[Exercise aim]: Copy out all lines in the data below containing the string "will".

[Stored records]
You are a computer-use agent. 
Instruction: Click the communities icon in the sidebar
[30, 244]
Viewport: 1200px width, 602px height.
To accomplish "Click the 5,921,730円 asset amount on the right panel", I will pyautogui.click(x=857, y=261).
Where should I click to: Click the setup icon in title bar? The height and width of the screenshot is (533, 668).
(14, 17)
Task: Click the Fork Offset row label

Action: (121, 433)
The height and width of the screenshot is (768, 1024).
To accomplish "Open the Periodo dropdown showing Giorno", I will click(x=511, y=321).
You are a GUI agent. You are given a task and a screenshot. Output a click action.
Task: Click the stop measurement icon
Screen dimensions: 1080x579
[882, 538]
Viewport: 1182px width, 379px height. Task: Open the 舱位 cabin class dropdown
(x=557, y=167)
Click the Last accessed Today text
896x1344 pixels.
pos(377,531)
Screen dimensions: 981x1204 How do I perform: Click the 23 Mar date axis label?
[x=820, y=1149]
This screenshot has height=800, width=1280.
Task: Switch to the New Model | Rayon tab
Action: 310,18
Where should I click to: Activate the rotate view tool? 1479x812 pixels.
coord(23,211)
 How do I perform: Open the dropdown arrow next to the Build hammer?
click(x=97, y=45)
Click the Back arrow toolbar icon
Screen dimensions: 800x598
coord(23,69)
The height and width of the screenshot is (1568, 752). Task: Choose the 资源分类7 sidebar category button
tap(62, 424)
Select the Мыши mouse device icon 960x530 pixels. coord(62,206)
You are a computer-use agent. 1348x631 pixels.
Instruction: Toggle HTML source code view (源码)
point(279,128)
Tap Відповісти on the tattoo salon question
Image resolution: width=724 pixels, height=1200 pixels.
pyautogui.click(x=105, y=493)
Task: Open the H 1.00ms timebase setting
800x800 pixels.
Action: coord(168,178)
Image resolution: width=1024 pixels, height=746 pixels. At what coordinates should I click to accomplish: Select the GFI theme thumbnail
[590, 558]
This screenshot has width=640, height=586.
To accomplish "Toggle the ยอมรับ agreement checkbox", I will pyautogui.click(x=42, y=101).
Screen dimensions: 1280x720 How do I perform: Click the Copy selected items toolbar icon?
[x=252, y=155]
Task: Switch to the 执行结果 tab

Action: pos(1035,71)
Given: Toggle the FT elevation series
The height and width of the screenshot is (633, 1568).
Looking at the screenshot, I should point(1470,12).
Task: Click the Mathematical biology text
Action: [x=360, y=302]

[Exercise output]:
To accomplish "Click the 5,921,730円 asset amount on the right panel", I will pyautogui.click(x=857, y=261).
To accomplish "Open the Periodo dropdown showing Giorno", I will click(x=511, y=321).
To accomplish "Toggle the ยอมรับ agreement checkbox", I will pyautogui.click(x=42, y=101).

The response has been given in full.